In 1860, North left his old boatyard and opened North's Shipyard in San Francisco's Potrero District to the south on the Bay. One of the first ships built there was the Chrysopolis for California Steam Navigation Company, which would set the fastest time for a steamboat between Sacramento and San Francisco. In 1862 he built the Yosemite to run with Chrysopolis on the Sacramento River for the same company. That same year he also built the Colorado II to replace the Colorado for the George A. Johnson & Company. Again bringing it by sea to the river mouth but reassembling it up river at Arizona City under the guns of Fort Yuma, for fear of Confederate raiders. In 1864 he built the Mohave for the same company, assembling it again in the estuary.

In 1866, North built the 1,989 ton, 277 foot long Capital, the last side-wheel steamer built for the California Steam Navigation Company. Capital, largest of the steamboats on the rivers in California, remained on the water under various owners until 1896.

In 1869, he built the 294 ton, 154 foot long, side-wheel steamer, Parthenius, that provided passenger and mail service to the major landings of Contra Costa County for many years.

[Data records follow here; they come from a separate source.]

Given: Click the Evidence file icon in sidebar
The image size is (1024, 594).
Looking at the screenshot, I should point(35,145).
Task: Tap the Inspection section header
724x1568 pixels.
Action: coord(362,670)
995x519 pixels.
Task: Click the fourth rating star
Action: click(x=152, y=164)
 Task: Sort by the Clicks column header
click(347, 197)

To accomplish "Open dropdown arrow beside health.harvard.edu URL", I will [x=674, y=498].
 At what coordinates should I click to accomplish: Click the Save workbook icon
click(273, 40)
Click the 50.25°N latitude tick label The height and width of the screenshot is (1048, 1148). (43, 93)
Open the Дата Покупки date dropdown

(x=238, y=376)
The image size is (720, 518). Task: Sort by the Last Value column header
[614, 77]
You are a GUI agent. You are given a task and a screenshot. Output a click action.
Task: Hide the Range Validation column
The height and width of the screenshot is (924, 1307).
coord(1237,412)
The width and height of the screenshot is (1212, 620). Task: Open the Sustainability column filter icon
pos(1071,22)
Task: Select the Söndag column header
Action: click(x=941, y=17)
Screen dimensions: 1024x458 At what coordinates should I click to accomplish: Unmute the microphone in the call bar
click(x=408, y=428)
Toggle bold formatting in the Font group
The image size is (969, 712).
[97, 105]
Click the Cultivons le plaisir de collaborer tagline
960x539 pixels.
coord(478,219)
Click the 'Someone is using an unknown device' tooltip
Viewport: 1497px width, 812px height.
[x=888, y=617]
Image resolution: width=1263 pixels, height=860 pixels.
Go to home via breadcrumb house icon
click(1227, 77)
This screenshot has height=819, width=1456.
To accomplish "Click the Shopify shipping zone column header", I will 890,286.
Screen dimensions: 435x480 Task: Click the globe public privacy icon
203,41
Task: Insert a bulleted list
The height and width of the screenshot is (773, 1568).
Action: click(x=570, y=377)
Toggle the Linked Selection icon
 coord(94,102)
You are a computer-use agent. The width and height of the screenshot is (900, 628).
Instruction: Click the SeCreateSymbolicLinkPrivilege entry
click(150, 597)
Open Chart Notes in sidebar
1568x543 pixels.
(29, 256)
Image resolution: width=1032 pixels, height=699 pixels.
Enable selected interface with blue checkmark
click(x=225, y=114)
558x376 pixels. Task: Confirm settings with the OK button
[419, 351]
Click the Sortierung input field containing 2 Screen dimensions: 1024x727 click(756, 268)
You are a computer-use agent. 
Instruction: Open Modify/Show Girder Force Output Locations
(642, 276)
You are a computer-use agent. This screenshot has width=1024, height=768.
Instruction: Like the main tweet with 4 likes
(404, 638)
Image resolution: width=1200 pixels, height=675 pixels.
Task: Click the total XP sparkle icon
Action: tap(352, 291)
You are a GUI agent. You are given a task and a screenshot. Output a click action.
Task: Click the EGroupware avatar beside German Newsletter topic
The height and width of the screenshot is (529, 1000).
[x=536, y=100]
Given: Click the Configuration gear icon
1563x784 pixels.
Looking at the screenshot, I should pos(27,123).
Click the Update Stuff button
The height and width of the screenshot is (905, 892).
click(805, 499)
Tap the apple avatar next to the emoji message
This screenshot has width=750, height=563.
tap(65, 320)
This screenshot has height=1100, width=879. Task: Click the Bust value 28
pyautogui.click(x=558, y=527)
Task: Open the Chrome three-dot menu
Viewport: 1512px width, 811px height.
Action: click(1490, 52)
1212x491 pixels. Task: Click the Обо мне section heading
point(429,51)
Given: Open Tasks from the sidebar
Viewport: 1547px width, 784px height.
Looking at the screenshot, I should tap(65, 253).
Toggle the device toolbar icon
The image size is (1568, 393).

==Later career and death==
North subsequently sold North's Shipyard and left to visit Norway. In Norway, he built a steamship for its government. Subsequently, he visited shipyards and iron works in Great Britain, Germany, Italy and other places in Europe and was at the opening of the Suez Canal in Egypt before returning to San Francisco after a three-year absence. Following a trip to Guatemala where he built two steamboats for the Honduras Railroad Company, he contracted a tropical disease. North returned to San Francisco where he died a week later on September 19, 1872. He was buried in the Cypress Lawn Memorial Park at
Colma in San Mateo County, California.